Pour se protéger de l’inflation, les travailleurs anglais montrent la voie en Europe

La multiplication des grèves pour les salaires en Angleterre résonne particulièrement pour les travailleurs européens. La crise politique et la crise sociale, comme ici, s’alimentent pour généraliser la colère. Le mouvement n’a cessé de prendre de l’ampleur depuis juin. L’inflation y a dépassé les 10 % en juillet et devrait atteindre plus de 13 % en octobre. Une hausse de 82 % de l'électricité est annoncée. De nombreuses familles qui renoncent déjà à l’essentiel sont au bord du gouffre.

Depuis plus de deux mois, services postaux, éboueurs, avocats, salariés des télécoms, de la santé, de la logistique (Amazon) se mettent en grève, totale ou avec des débrayages, ensemble ou successivement… Les cheminots, qui débrayaient depuis juin, sont entrés en grève le 18 août de même que les salariés du métro de Londres pratiquement à l’arrêt. C’est le plus long mouvement du rail depuis 1989, à la fin des années Thatcher.

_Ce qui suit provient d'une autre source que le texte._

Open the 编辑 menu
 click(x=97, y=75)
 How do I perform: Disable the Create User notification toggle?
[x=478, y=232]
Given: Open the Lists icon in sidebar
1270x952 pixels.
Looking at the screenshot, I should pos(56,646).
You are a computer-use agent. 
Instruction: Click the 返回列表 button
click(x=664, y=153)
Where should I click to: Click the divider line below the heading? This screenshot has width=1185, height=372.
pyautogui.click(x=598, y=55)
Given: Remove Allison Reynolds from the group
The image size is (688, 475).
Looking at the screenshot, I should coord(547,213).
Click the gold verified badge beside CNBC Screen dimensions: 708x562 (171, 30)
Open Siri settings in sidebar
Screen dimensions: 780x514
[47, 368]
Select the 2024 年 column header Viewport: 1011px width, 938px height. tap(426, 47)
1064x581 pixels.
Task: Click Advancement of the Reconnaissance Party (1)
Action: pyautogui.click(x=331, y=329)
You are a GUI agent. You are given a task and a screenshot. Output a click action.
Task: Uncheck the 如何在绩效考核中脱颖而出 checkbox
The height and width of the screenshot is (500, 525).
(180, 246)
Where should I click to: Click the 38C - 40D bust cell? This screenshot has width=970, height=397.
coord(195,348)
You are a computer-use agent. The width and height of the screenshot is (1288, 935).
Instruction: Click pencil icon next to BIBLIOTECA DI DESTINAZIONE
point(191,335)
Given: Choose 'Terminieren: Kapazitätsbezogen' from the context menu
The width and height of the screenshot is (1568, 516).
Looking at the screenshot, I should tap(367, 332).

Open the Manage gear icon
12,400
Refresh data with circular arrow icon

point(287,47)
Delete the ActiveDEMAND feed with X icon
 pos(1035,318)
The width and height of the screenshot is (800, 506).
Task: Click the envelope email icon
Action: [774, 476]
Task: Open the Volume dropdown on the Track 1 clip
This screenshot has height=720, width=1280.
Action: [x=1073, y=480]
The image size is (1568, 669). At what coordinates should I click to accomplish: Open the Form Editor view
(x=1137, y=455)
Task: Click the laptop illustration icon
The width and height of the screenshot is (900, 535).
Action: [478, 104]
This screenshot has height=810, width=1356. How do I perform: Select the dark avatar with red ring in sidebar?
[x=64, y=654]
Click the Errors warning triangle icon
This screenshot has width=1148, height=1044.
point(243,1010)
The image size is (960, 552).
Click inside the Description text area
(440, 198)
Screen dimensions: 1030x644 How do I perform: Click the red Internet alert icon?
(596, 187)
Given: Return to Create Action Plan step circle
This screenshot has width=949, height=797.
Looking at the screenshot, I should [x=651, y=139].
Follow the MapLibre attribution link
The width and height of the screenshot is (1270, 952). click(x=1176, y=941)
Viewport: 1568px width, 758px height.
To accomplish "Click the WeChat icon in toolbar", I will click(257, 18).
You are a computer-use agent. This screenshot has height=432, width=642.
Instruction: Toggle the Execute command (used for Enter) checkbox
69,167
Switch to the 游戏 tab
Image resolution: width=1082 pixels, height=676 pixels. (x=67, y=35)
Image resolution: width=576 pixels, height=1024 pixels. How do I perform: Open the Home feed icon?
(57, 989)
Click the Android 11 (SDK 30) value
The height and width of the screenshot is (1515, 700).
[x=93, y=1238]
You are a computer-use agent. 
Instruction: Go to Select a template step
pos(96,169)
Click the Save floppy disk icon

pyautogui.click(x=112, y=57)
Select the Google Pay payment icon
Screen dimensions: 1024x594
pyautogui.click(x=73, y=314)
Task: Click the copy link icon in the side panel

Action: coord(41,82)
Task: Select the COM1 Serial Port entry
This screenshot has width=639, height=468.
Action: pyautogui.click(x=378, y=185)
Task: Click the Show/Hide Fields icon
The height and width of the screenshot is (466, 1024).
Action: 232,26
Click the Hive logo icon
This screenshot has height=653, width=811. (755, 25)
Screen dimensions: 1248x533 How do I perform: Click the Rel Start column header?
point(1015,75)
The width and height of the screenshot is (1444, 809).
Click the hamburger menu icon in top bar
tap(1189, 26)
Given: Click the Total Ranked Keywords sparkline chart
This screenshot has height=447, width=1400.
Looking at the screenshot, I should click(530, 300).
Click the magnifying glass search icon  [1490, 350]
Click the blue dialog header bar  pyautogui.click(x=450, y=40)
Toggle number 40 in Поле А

Chaque jour, de nouvelles entreprises, de nouveaux secteurs rejoignent le mouvement, recevant tour à tour l’assentiment de la population. « Ce sont des gens comme moi, nous essayons tous de gagner notre vie et de nous débrouiller. J’ai toute la sympathie du monde pour eux », expliquait un voyageur en gare de Leeds à un journaliste de l’AFP. Public, privé, industrie ou services, l’ensemble de la population travailleuse se rassemble autour de la lutte pour les salaires. Dimanche 21 août, 1 900 dockers, grutiers, opérateurs de machines du port de Felixstowe, un des principaux ports de fret du pays entamaient une grève de huit jours. La dernière grève remontait ici aussi à 1989.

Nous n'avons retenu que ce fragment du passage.